Generation Jones is a cohort of people born between 1954 and 1964. Once folded in the the Baby Boomer generation, analysts have determined this group is its own generation. O'Leary was born in 1958, and is part of Generation Jones. She feels that Gen Jones stories have not been told in popular culture, so she's set out to change that.
O'Leary has interviewed an eclectic group of Jonesers for a fifteen-episode podcast which she launched in early September. The interviews are with people she knows and people she has met on her travels. Many of them have ties to Cooley Law School. In this first season, she shares 15 episodes - each consisting of an interview with a different person.
Three of the interviews are with Cooley Law School professors Mable Martin-Scott, Mark Dotson, and Tonya Krause Phelan.
Professor Martin-Scott's interview - the fourth episode - published on her Spotify channel on October 1, 2023. In addition to the Cooley professors, O'Leary interviews people she worked with as part of Cooley's "Down Under" foreign study program in Australia and New Zealand, and other people she has met in her travels.

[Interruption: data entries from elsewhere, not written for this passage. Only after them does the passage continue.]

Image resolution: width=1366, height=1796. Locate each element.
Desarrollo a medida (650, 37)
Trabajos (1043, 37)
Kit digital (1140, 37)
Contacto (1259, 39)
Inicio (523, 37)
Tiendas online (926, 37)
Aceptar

O'Leary is already making plans for a second season, and has tentatively scheduled interviews with people in Japan and Fiji, as well as the United States. She has also created a place on her website for people to submit their own stories if they choose. In addition to the interviews, O'Leary plans to look for possible themes related to members of Generation Jones. She is asking similar questions in each interview, searching for common threads. She has already seen some similarities.
"When Jonesers were growing up, there was no computer technology used by ordinary people, but by the time they entered the workforce, computer technology was rapidly becoming part of their life. Jonesers had to adapt quickly to this new paradigm," she said. "I'm also seeing some similarities in attitudes toward problem-solving, with Jonesers tending to be more pragmatic problem-solvers than some of the idealistic Boomers, and strong and positive relationships between Joneser parents and their own children."